REQUIREMENTS:
(a) Can you restate the paragraph of the invention passage below that begins "The above, and other objects" in one shorter sentence, keeping its main facts?
(b) Do these statements agree with the invention passage below? Answer yes or no for each, quoting the words of the passage that decide it.
(i) Figure 3 shows a block of program instructions being executed in a pipelined environment.
(ii) The computer program product could take the form of a download or transmission.
(iii) Figure 5 shows how a called block of program instructions is interrupted.
(c) Using the invention passage below, answer these questions:
(i) Besides a download or transmission, what form could the computer program product take?
(ii) Which figure illustrates a call by an execute block instruction?
(iii) What does Figure 1 schematically illustrate?
══ TEXT PASSAGE ══
It will be appreciated that the computer program product could take a wide 
variety of different forms, such as a storage medium bearing the computer program or 
a download or transmission of a computer program. The computer program contains 
one or more executed block instructions of the type discussed above. 

The above, and other objects, features and advantages of this invention will be 
apparent from the following detailed description of illustrative embodiments which is to 
be read in connection with the accompanying drawings. 

BRIEF DESCRIPTION OF THE DRAWINGS 

Figure 1 schematically illustrates a data processing apparatus of a type suitable 
for executing execute block instructions; 

Figure 2 schematically illustrates a call by an execute block instruction; 



7 



Figure 3 is a flow diagram schematically illustrating the execution of a block 
of program instructions in a non-pipelined environment; 

Figure 4 schematically illustrates the interruption of a block of program 
instructions that has been called; and 

Figure 5 schematically illustrates the architecture of a general purpose 
computer which may executed a computer program using the above techniques.
═══
══ DATA PROVIDED ══
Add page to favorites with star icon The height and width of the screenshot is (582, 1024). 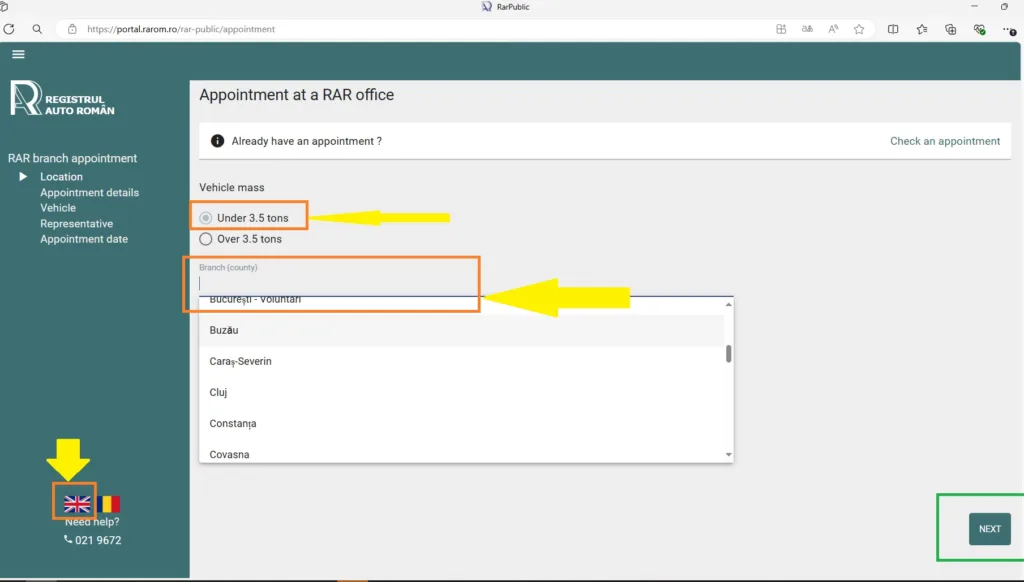(x=859, y=29)
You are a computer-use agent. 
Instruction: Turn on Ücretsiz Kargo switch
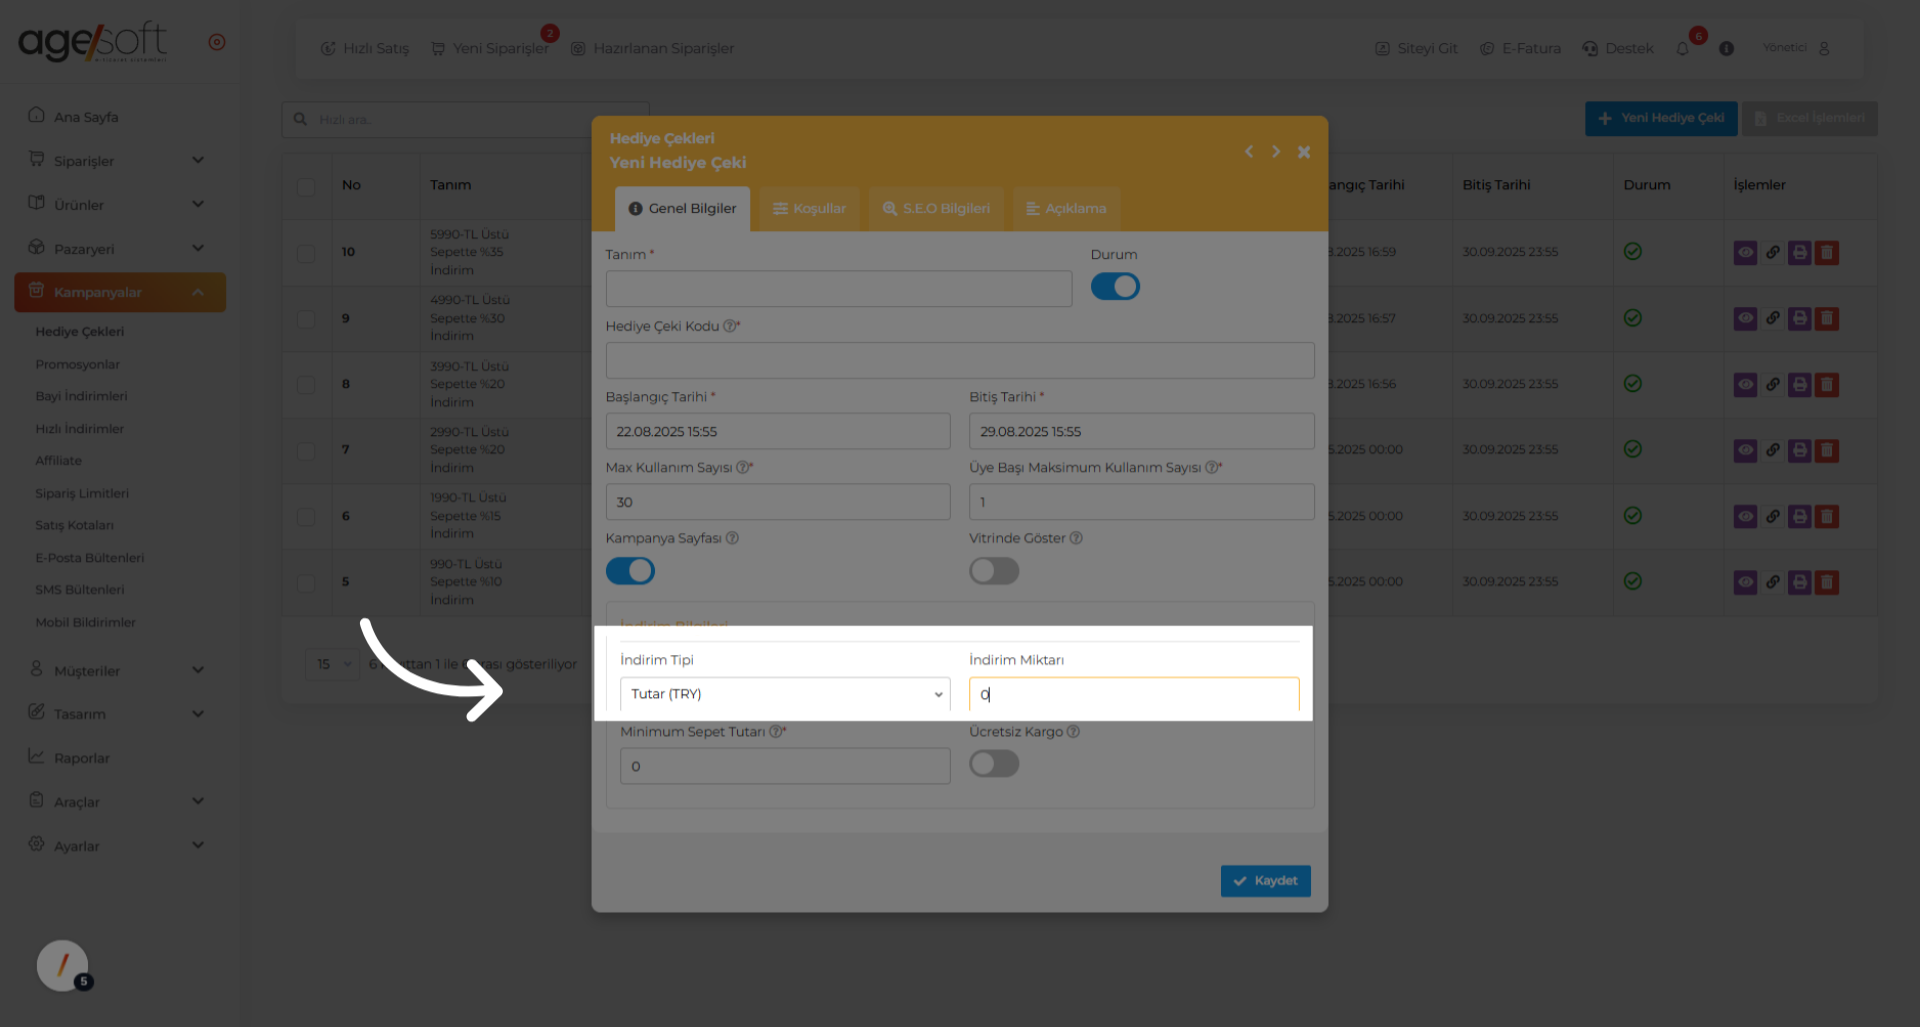(x=994, y=764)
═══
FINAL RESULTS:
(a) The invention's objects, features and advantages will become clear from the detailed description of illustrative embodiments, read together with the accompanying drawings.

(b)
(i) No: "the execution of a block of program instructions in a non-pipelined environment"
(ii) Yes: "a download or transmission of a computer program"
(iii) No: "Figure 5 schematically illustrates the architecture of a general purpose computer"

(c)
(i) A storage medium bearing the computer program.
(ii) Figure 2.
(iii) A data processing apparatus of a type suitable for executing execute block instructions.